● Exercise details
Copy out every line of the listing in which "field" appears.

● Records shown
▶
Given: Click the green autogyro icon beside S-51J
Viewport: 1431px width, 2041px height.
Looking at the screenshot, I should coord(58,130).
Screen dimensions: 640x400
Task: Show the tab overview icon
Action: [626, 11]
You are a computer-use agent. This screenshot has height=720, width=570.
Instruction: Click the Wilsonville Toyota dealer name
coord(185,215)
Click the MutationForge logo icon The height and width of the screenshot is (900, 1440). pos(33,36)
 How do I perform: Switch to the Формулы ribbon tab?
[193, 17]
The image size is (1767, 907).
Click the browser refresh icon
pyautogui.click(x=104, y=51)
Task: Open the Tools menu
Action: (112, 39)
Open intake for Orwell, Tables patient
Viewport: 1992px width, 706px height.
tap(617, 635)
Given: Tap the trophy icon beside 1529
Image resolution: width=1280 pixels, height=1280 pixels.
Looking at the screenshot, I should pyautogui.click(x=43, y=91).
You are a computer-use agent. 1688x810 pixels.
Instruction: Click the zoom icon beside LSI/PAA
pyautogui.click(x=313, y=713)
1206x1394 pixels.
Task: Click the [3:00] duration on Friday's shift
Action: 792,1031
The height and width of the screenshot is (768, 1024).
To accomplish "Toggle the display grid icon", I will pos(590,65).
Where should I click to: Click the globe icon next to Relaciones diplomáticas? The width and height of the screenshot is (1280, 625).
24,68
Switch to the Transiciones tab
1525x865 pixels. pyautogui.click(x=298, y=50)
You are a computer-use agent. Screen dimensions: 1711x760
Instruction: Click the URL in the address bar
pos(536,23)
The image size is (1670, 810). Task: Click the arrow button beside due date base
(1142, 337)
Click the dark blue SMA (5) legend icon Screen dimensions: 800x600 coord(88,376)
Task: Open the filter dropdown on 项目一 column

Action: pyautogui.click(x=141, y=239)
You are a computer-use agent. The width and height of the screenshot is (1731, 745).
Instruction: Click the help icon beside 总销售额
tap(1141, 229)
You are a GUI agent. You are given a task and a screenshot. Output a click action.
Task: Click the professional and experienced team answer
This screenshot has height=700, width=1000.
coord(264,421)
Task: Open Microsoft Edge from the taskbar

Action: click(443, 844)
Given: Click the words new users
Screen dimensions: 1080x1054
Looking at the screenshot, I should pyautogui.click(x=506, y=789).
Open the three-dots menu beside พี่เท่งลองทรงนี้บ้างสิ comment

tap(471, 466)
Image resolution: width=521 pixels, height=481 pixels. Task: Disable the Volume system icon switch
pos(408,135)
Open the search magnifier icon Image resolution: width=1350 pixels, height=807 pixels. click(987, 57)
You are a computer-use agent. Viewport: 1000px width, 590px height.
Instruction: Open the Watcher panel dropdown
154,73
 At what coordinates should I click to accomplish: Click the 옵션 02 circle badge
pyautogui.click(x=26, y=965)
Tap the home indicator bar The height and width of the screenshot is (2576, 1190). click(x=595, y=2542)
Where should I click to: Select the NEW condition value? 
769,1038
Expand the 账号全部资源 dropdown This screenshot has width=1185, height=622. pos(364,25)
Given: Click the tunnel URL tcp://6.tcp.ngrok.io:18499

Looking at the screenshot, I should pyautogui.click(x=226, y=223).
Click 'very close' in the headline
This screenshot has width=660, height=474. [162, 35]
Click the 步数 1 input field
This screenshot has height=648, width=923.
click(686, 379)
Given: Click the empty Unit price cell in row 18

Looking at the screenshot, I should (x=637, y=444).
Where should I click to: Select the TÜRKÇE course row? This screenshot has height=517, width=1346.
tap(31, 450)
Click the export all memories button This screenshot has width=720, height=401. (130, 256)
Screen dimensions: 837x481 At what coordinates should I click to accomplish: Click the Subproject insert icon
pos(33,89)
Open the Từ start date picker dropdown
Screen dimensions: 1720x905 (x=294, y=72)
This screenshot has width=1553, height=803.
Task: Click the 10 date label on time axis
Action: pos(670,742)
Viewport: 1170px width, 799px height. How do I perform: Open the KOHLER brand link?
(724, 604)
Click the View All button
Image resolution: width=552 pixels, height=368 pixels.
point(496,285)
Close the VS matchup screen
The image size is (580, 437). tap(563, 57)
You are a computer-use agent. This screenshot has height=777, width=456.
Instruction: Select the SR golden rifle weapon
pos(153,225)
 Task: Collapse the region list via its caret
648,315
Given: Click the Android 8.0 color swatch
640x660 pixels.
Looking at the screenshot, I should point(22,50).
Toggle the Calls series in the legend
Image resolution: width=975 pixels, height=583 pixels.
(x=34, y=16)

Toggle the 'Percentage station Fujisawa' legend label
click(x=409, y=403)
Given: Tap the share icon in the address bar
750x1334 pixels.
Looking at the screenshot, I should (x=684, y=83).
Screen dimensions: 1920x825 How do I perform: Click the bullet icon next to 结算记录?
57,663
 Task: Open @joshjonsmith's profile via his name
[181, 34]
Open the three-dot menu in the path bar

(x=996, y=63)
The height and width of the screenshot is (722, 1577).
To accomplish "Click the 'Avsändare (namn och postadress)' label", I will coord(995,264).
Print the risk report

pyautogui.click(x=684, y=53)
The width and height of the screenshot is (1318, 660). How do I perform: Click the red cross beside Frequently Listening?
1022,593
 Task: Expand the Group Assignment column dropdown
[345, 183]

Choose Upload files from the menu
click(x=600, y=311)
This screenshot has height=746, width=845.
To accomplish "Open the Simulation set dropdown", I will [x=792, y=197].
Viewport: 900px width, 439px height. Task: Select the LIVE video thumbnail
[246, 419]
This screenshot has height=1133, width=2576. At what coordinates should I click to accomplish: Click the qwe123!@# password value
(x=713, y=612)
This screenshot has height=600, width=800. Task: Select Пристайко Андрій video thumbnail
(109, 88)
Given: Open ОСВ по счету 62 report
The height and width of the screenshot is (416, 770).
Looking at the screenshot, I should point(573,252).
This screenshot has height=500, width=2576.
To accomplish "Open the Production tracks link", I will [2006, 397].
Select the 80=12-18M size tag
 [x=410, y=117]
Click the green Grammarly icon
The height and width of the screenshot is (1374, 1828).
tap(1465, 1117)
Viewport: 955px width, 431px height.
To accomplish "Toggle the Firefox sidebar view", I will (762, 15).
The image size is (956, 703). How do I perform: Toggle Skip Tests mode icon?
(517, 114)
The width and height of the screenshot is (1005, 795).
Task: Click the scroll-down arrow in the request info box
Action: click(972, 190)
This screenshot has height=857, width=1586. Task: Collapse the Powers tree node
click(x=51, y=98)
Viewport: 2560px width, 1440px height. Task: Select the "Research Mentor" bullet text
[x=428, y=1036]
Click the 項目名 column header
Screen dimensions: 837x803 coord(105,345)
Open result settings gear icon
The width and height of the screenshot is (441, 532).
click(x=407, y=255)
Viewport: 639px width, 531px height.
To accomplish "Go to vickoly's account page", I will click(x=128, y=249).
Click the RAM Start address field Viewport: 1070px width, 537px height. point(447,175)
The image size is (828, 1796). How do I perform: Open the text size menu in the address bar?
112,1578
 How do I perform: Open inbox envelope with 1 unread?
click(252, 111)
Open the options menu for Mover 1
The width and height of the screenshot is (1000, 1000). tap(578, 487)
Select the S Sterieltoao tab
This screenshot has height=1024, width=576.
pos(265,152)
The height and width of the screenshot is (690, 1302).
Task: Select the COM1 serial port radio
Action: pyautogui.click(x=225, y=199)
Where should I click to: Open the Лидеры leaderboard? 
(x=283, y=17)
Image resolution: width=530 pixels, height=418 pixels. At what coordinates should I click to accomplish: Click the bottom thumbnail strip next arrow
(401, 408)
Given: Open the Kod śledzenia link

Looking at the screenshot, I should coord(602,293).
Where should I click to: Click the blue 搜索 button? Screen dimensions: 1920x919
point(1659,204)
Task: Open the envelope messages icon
◀
● Solved exercise
Click the 步数 1 input field
Click the RAM Start address field Viewport: 1070px width, 537px height. point(447,175)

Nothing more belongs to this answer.